[Part of a data file]
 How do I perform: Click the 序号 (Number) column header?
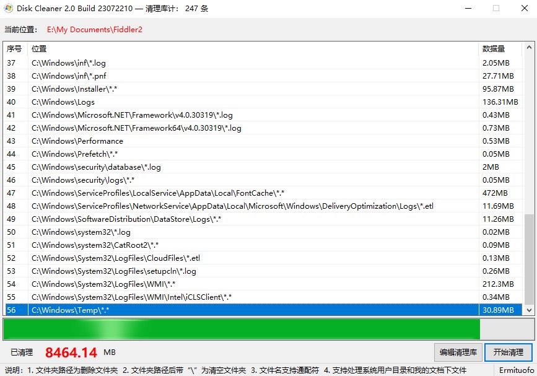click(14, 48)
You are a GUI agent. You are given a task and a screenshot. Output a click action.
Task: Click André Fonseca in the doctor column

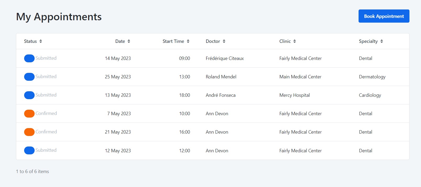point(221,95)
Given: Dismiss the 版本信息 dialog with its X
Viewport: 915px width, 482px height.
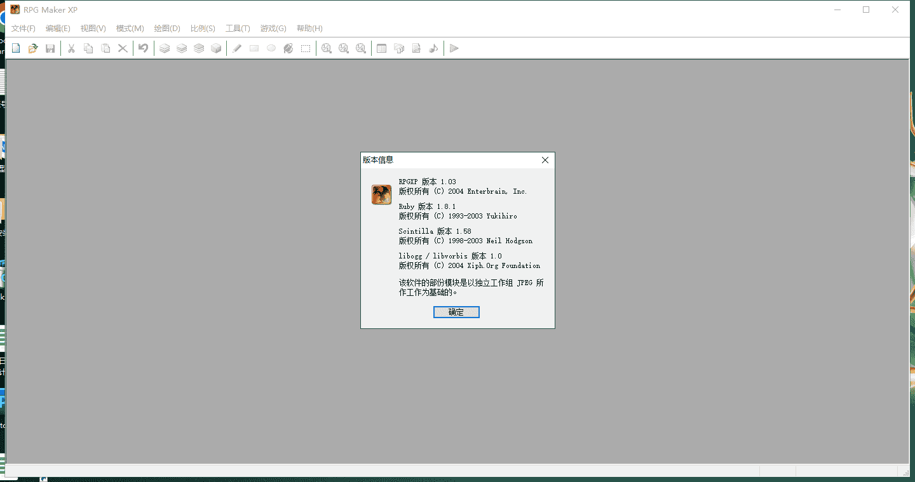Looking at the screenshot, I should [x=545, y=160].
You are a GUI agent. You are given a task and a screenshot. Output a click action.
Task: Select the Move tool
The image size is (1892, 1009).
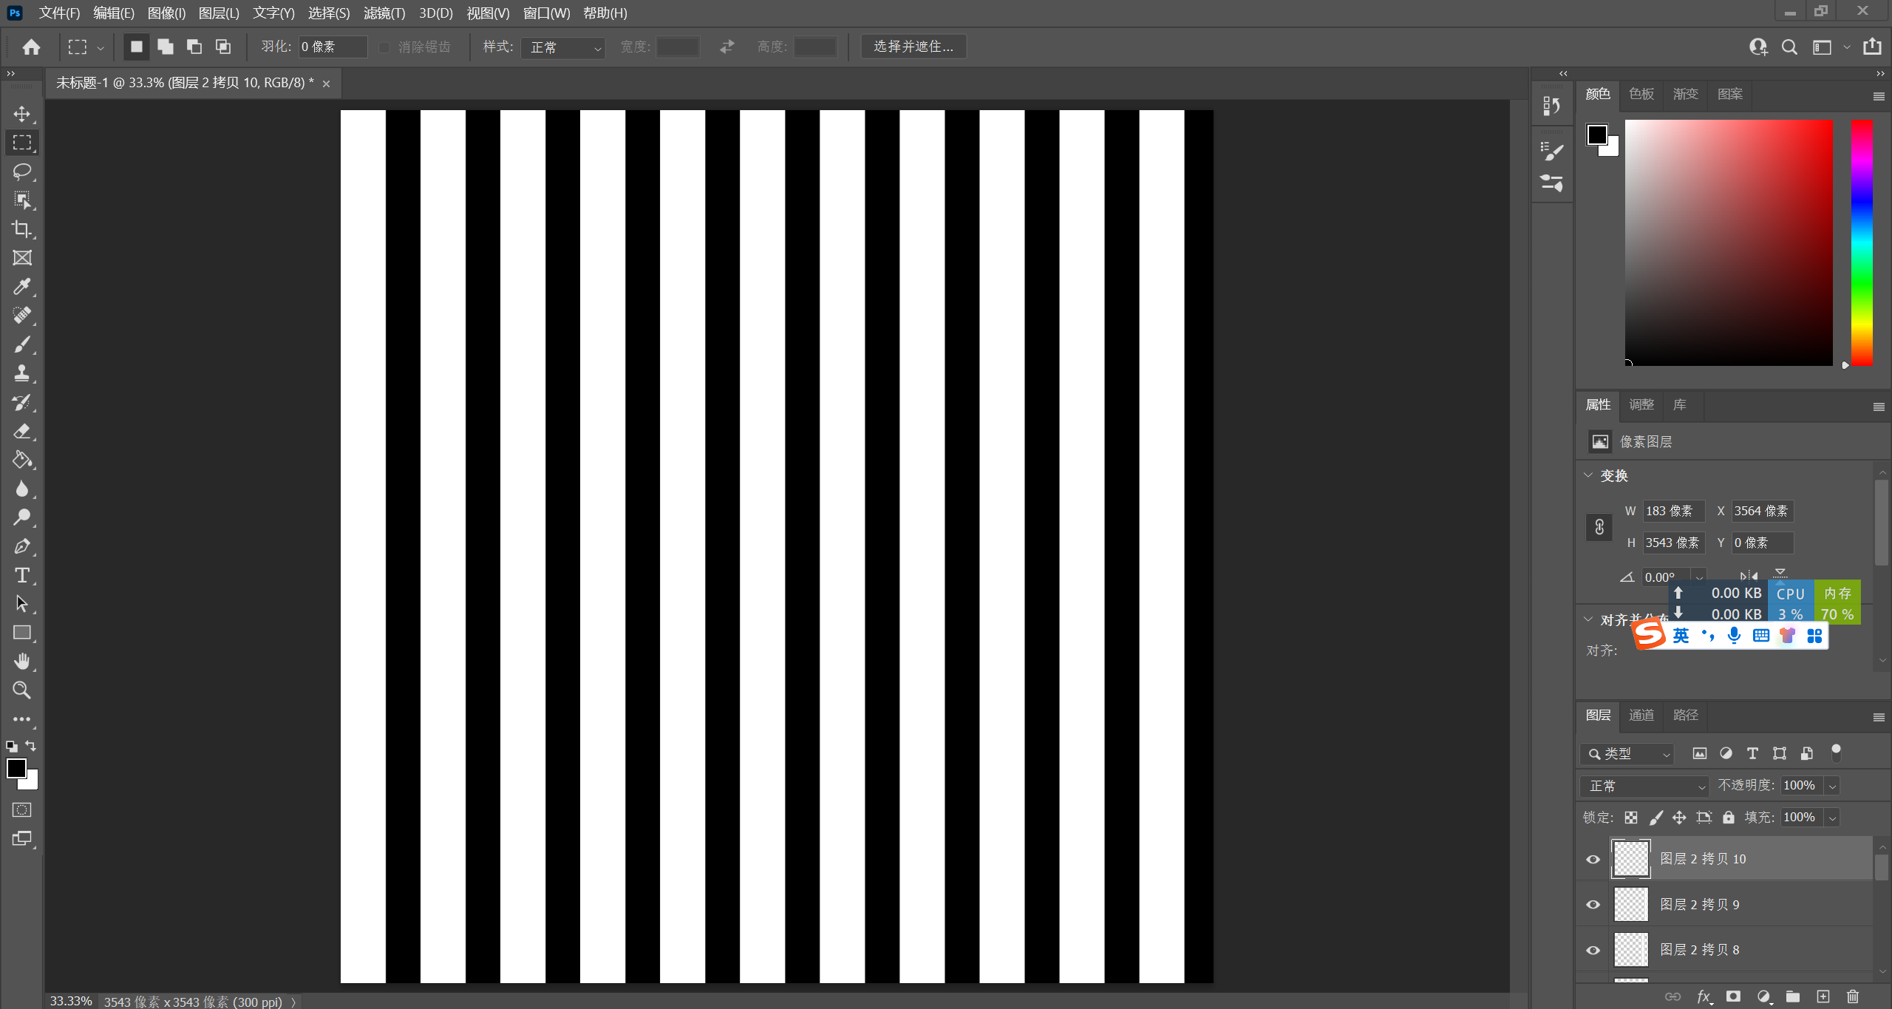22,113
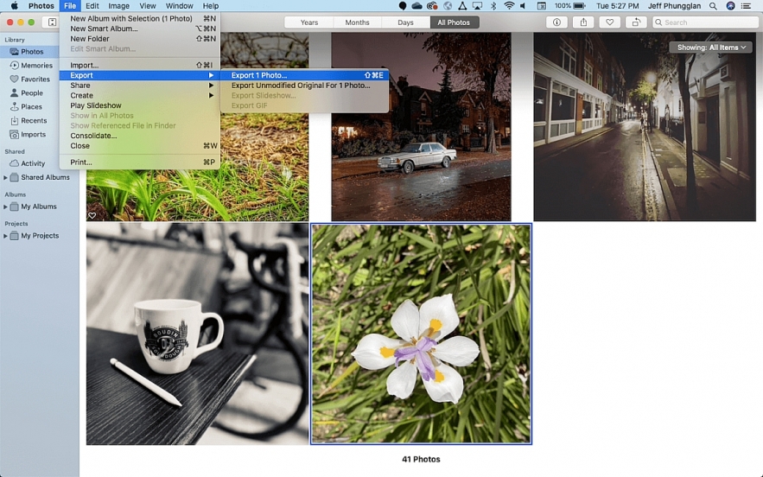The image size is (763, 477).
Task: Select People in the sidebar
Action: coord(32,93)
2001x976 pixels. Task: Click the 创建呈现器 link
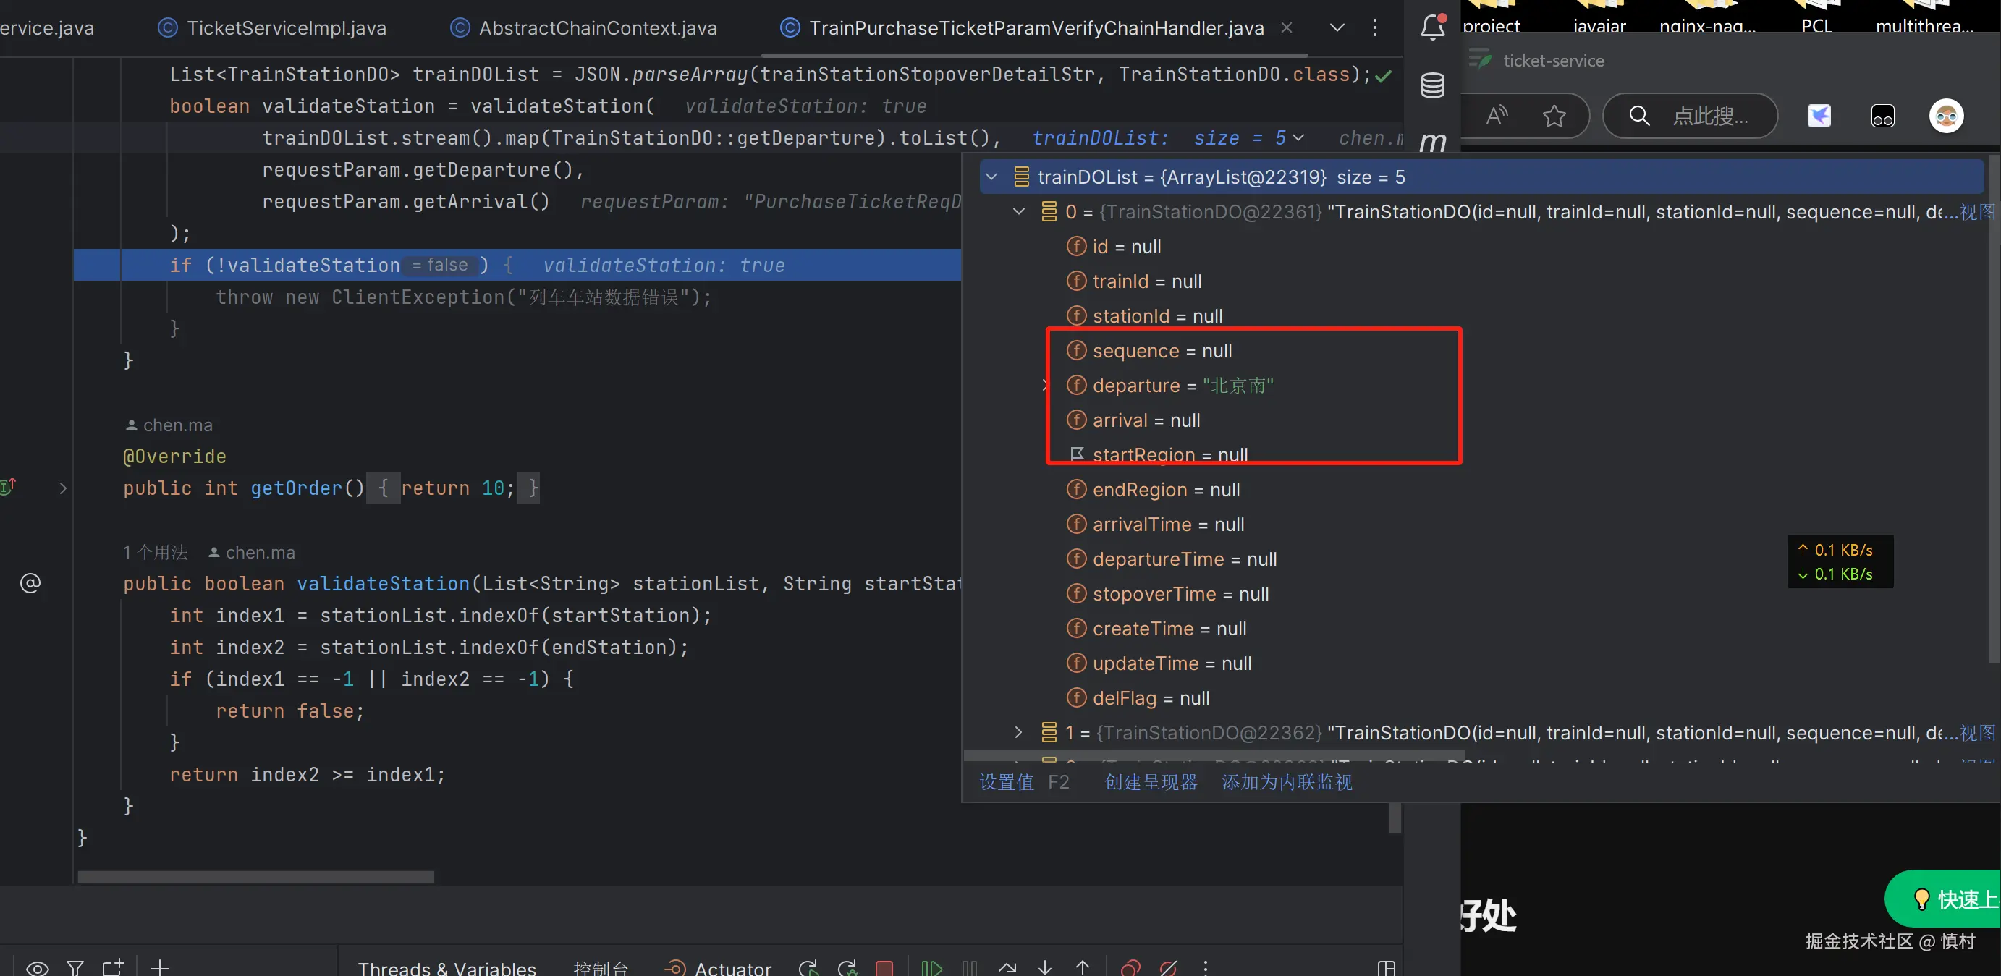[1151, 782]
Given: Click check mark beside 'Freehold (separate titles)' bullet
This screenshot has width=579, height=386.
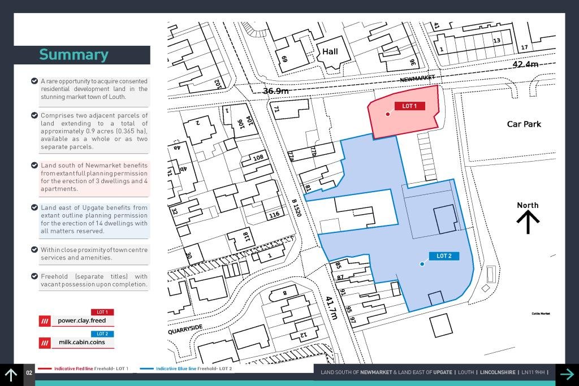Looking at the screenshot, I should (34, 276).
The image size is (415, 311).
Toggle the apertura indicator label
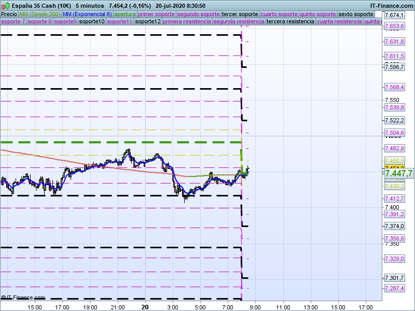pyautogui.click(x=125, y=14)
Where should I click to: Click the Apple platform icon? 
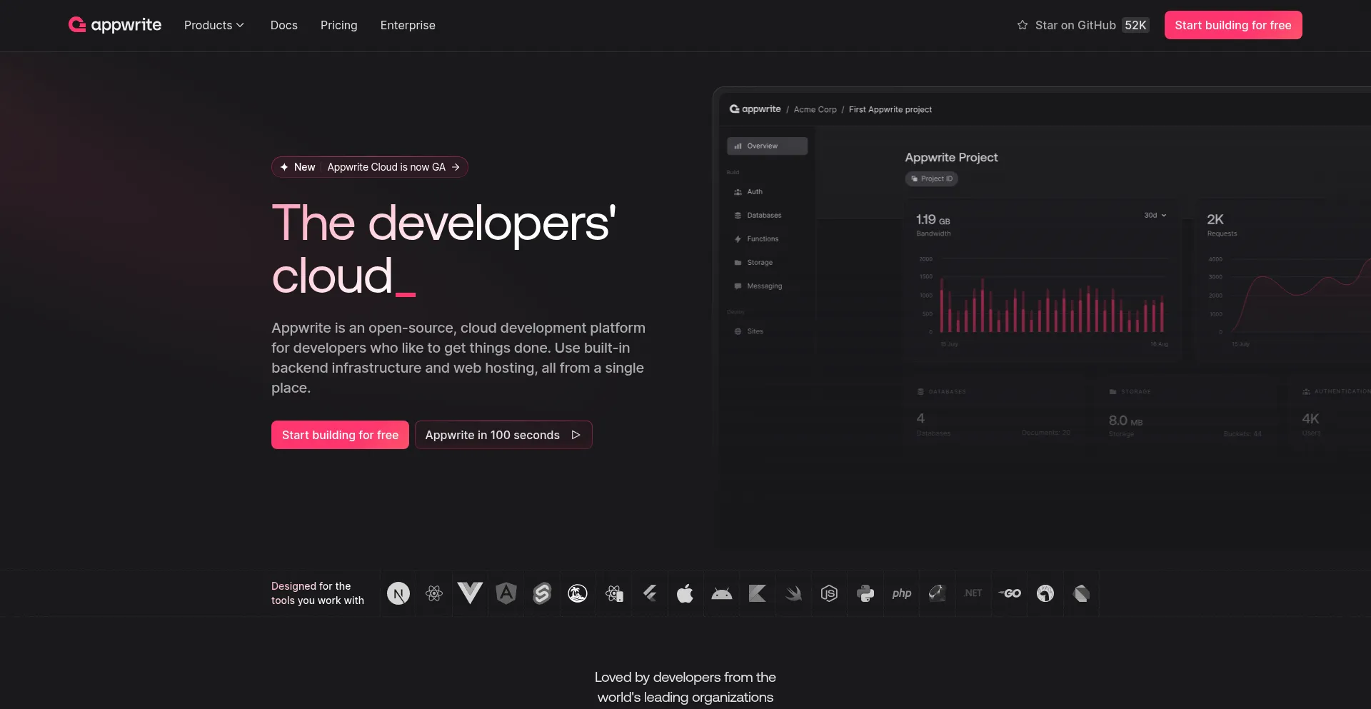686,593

Work instructions:
Please quote every one of the lines above word for word, leaving the pictures out of your answer.

Completed task:
 How do I perform: Click the 序号 (Number) column header?
click(14, 48)
You are a GUI agent. You are given a task and a screenshot. Output a click action.
Task: Click André Fonseca in the doctor column

point(221,95)
Given: Dismiss the 版本信息 dialog with its X
Viewport: 915px width, 482px height.
Looking at the screenshot, I should [x=545, y=160].
You are a GUI agent. You are given a task and a screenshot. Output a click action.
Task: Select the Move tool
The image size is (1892, 1009).
22,113
The image size is (763, 477).
Task: Select People in the sidebar
Action: coord(32,93)
2001x976 pixels. Task: Click the 创建呈现器 link
[1151, 782]
Given: Click check mark beside 'Freehold (separate titles)' bullet
This screenshot has width=579, height=386.
Looking at the screenshot, I should (34, 276).
The image size is (415, 311).
Toggle the apertura indicator label
pyautogui.click(x=125, y=14)
Where should I click to: Click the Apple platform icon? 
686,593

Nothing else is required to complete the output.